Note that some of these entries may not be bugs - they're things
that need to be looked at, and *possibly* fixed.

Clean up the ffsCamelCase function names.

Fix (thing)->flags to not use magic numbers - multiple offenders

Sort out all the s32/u32/u8 nonsense - most of these should be plain int.

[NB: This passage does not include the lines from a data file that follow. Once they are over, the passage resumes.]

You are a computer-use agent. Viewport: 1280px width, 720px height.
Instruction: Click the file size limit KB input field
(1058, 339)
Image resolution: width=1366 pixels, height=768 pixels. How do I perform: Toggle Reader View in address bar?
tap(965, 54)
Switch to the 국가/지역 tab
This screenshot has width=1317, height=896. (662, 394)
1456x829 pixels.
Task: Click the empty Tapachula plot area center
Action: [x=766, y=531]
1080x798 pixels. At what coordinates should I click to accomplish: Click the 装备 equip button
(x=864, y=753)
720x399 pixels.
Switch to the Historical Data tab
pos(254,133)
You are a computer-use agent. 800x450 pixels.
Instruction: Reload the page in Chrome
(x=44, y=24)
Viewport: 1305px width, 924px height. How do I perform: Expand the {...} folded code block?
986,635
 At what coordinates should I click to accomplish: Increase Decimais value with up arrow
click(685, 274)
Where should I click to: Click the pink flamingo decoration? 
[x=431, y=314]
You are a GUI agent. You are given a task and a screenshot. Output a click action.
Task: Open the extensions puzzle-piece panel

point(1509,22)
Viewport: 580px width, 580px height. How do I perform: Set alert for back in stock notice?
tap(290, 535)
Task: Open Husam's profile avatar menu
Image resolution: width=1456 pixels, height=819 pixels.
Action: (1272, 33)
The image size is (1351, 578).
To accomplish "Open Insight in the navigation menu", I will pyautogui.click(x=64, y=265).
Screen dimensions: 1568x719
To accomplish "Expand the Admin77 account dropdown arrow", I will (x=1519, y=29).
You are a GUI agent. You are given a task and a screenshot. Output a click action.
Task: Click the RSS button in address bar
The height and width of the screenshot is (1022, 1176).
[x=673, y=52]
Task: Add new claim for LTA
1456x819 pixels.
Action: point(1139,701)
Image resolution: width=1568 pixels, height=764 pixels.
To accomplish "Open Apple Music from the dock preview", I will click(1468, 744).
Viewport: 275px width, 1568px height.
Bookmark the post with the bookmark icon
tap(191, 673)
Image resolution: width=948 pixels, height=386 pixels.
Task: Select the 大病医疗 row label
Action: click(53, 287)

exfat_core.c - ffsReadFile - the goto err_out seem to leak a brelse().
same for ffsWriteFile.

All the calls to fs_sync() need to be looked at, particularly in the
context of EXFAT_DELAYED_SYNC. Currently, if that's defined, we only
flush to disk when sync() gets called.  We should be doing at least
metadata flushes at appropriate times.

ffsTruncateFile -  if (old_size <= new_size) {
That doesn't look right. How did it ever work? Are they relying on lazy
block allocation when actual writes happen? If nothing else, it never
does the 'fid->size = new_size' and do the inode update....

ffsSetAttr() is just dangling in the breeze, not wired up at all...

Convert global mutexes to a per-superblock mutex.

Right now, we load exactly one UTF-8 table. Check to see
if that plays nice with different codepage and iocharset values
for simultanous mounts of different devices

exfat_rmdir() checks for -EBUSY but ffsRemoveDir() doesn't return it.
In fact, there's a complete lack of -EBUSY testing anywhere.

There's probably a few missing checks for -EEXIST

check return codes of sync_dirty_buffer()

Why is remove_file doing a num_entries++??

Double check a lot of can't-happen parameter checks (for null pointers for
things that have only one call site and can't pass a null, etc).

All the DEBUG stuff can probably be tossed, including the ioctl(). Either
that, or convert to a proper fault-injection system.

exfat_remount does exactly one thing.  Fix to actually deal with remount
options, particularly handling R/O correctly.  For that matter, allow
R/O mounts in the first place.

Figure out why the VFAT code used multi_sector_(read|write) but the
exfat code doesn't use it. The difference matters on SSDs with wear leveling.

exfat_fat_sync(), exfat_buf_sync(), and sync_alloc_bitmap()
aren't called anyplace....

Create helper function for exfat_set_entry_time() and exfat_set_entry_type()
because it's sort of ugly to be calling the same functionn directly and
other code calling through the fs_func struc ponters...

clean up the remaining vol_type checks, which are of two types:
some are ?: operators with magic numbers, and the rest are places
where we're doing stuff with '.' and '..'.